+++ Input data

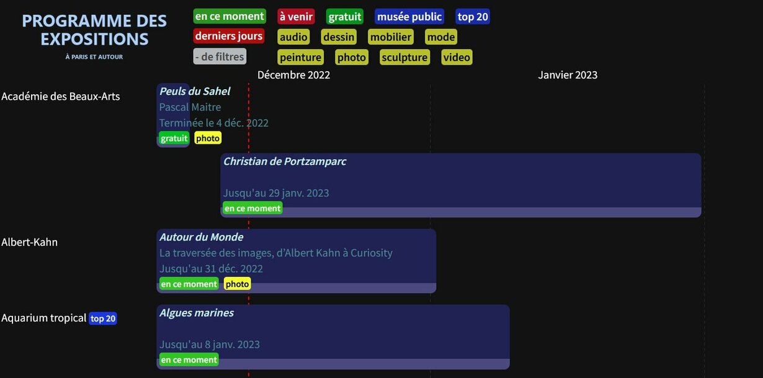
Task: Collapse filters with "- de filtres"
Action: 220,56
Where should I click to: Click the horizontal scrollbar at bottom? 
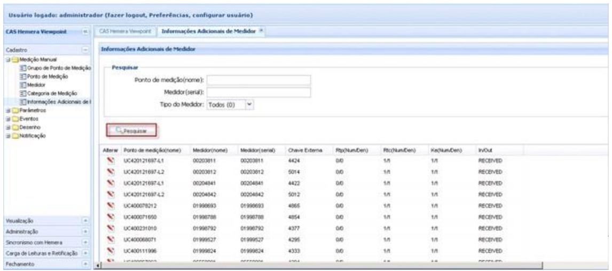click(320, 265)
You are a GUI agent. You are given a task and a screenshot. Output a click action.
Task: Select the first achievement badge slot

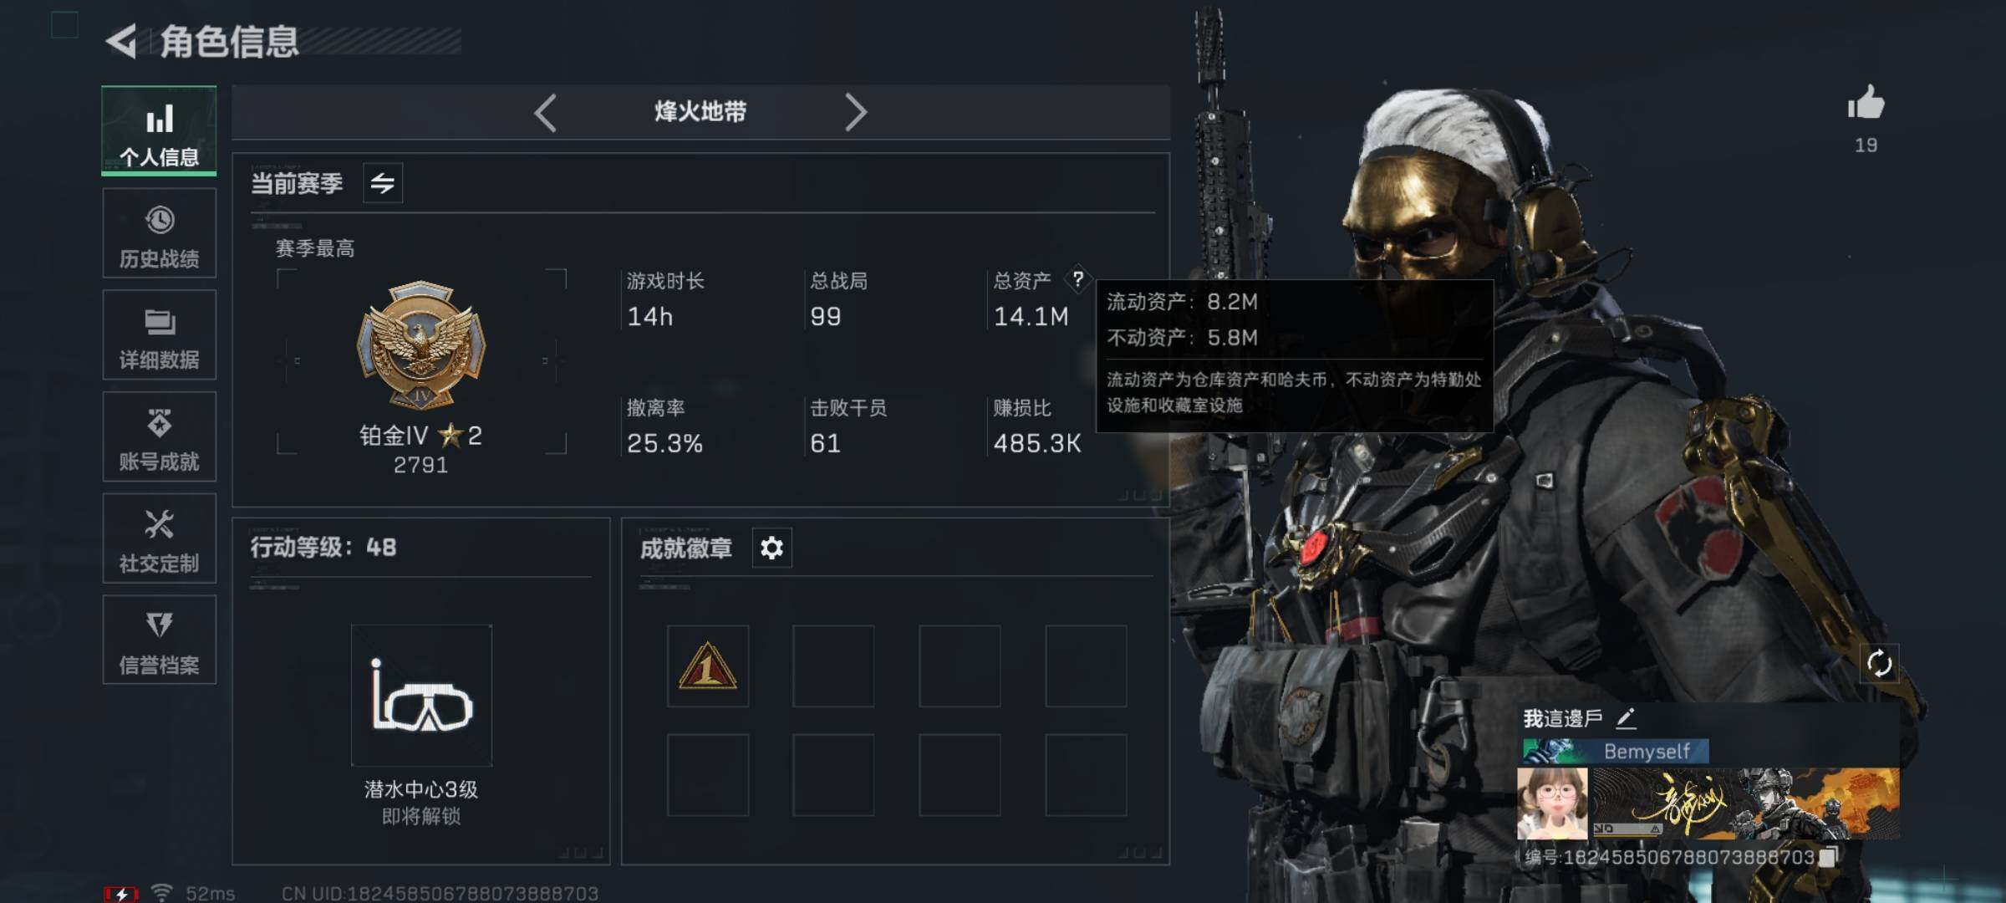tap(708, 666)
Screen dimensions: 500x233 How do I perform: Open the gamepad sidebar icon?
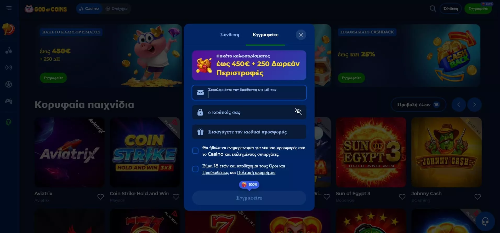(x=9, y=101)
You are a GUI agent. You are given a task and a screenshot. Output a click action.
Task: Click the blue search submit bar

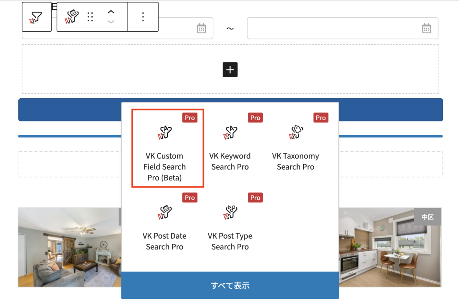point(69,109)
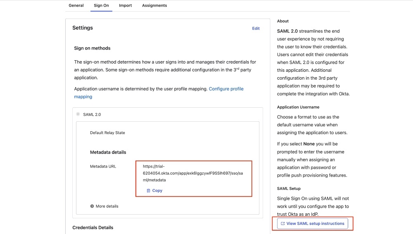The height and width of the screenshot is (234, 413).
Task: Go to the Assignments tab
Action: pyautogui.click(x=154, y=5)
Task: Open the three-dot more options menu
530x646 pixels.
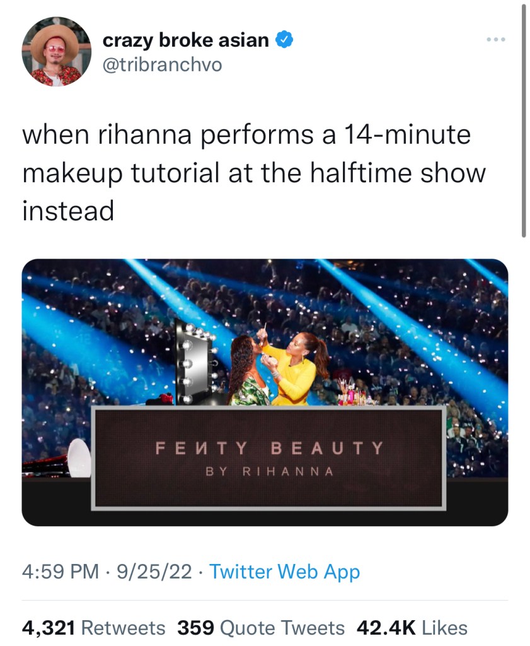Action: click(496, 40)
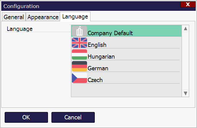
Task: Click the scroll down arrow in language list
Action: [186, 93]
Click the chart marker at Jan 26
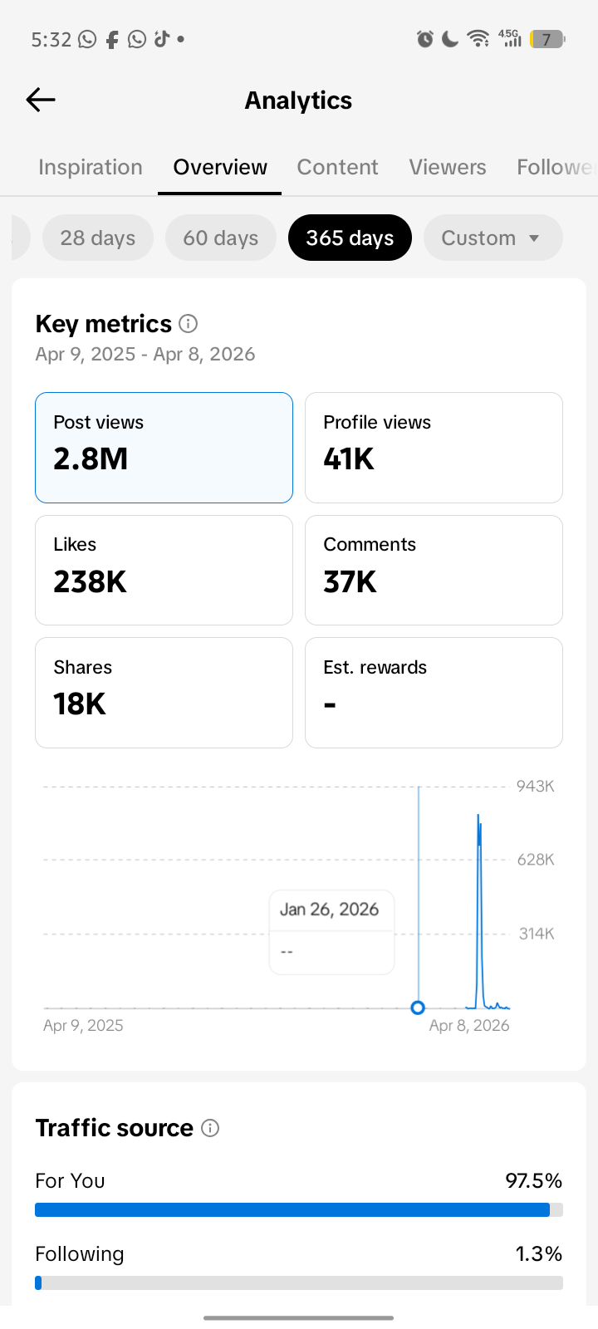 click(418, 1008)
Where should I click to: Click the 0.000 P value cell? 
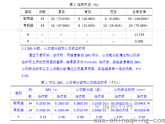[139, 42]
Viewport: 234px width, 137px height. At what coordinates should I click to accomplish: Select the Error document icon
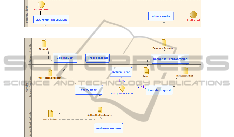click(146, 71)
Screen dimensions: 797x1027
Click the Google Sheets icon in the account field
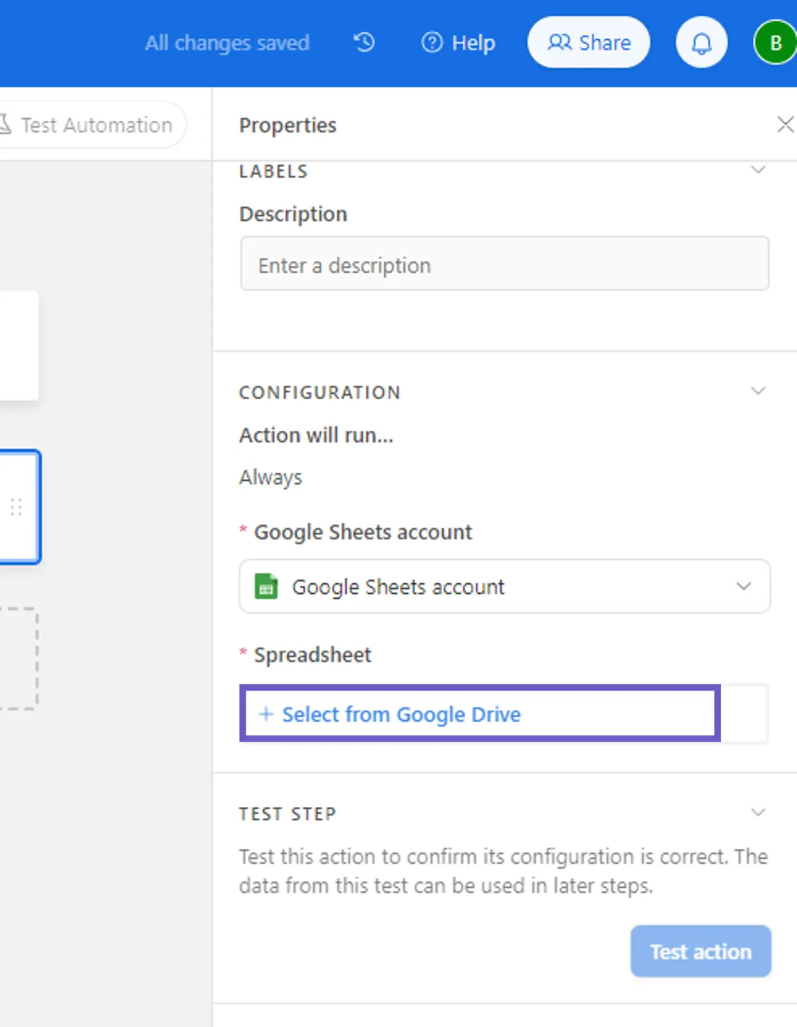(266, 586)
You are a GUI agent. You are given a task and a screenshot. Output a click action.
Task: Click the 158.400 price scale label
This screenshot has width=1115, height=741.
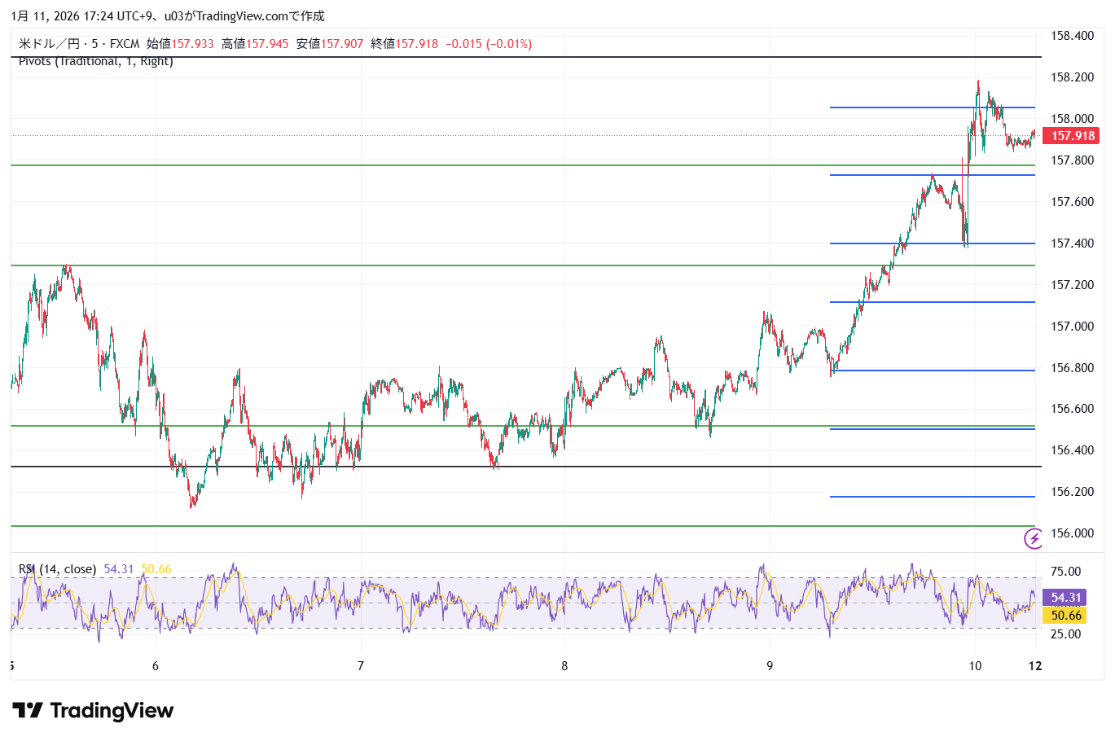click(1072, 36)
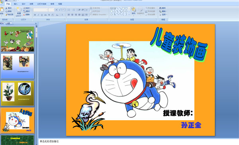Toggle Underline formatting
The width and height of the screenshot is (239, 145).
(x=42, y=15)
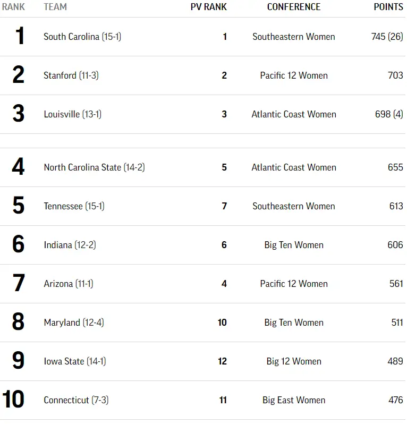Image resolution: width=407 pixels, height=424 pixels.
Task: Open Arizona (11-1) team details
Action: [x=69, y=284]
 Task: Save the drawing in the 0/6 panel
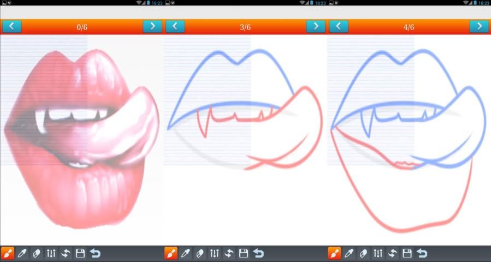[x=80, y=253]
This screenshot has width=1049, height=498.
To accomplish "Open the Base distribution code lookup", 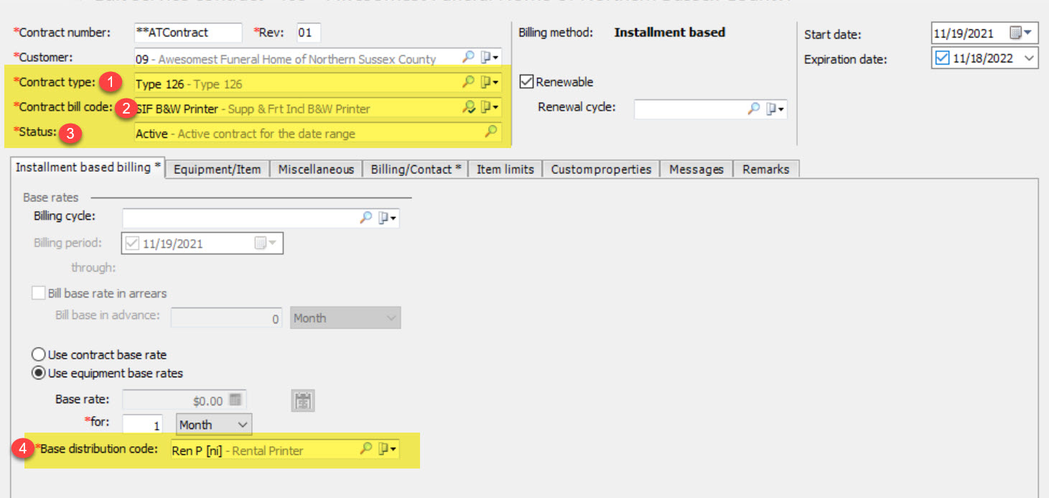I will [366, 449].

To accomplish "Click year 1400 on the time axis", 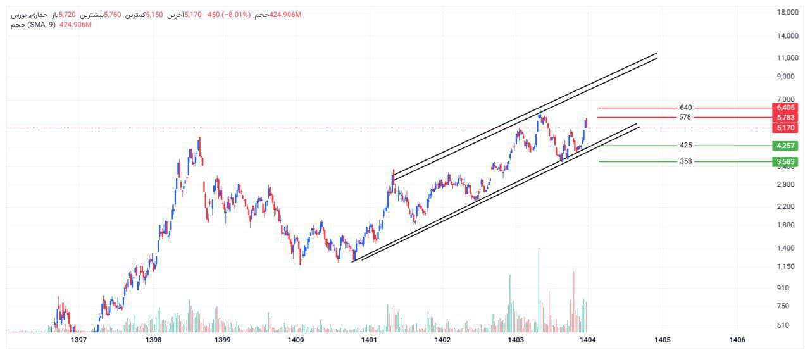I will (x=296, y=340).
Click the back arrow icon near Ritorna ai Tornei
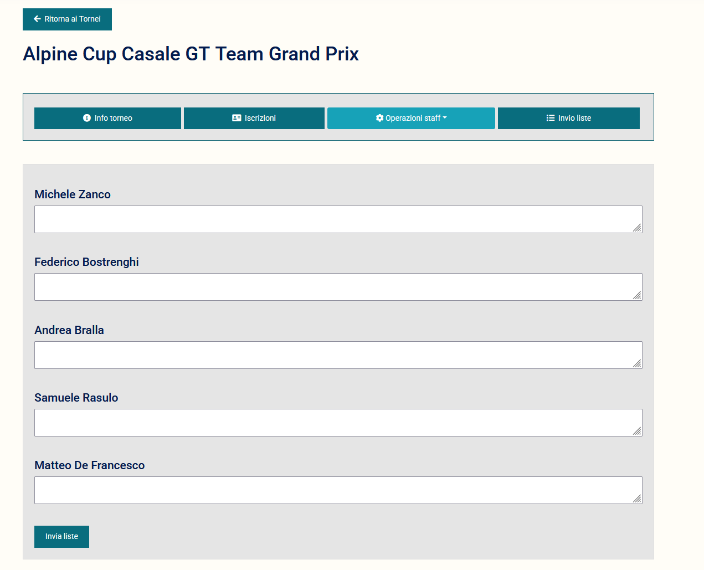Screen dimensions: 704x570 pyautogui.click(x=37, y=19)
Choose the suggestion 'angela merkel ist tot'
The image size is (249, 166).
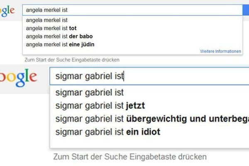pos(51,28)
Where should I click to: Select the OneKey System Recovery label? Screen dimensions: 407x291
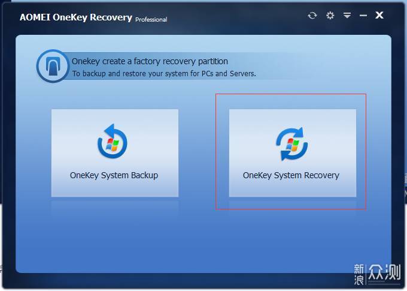[x=291, y=176]
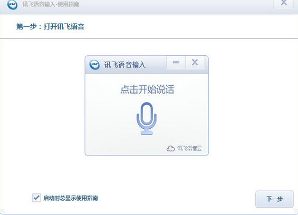Click the 讯飞语音输入-使用指南 window title text

pos(51,4)
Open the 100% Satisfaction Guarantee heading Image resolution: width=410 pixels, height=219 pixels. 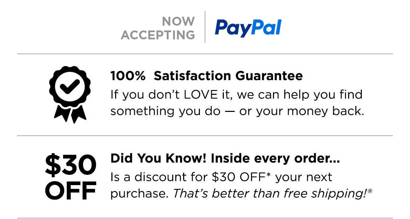click(206, 76)
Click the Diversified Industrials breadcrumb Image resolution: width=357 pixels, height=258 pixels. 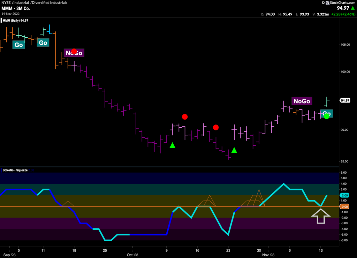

++++++

» Exercise brief
Reproduce the data above exactly, but only from the line containing "Task: Click the blue search submit bar" through the line containing "Task: Open the three-dot more options menu"; skip the pictures.

» Your solution
Task: Click the blue search submit bar

point(69,109)
The height and width of the screenshot is (234, 413).
Task: Go to the Assignments tab
Action: pyautogui.click(x=154, y=5)
Task: Open the three-dot more options menu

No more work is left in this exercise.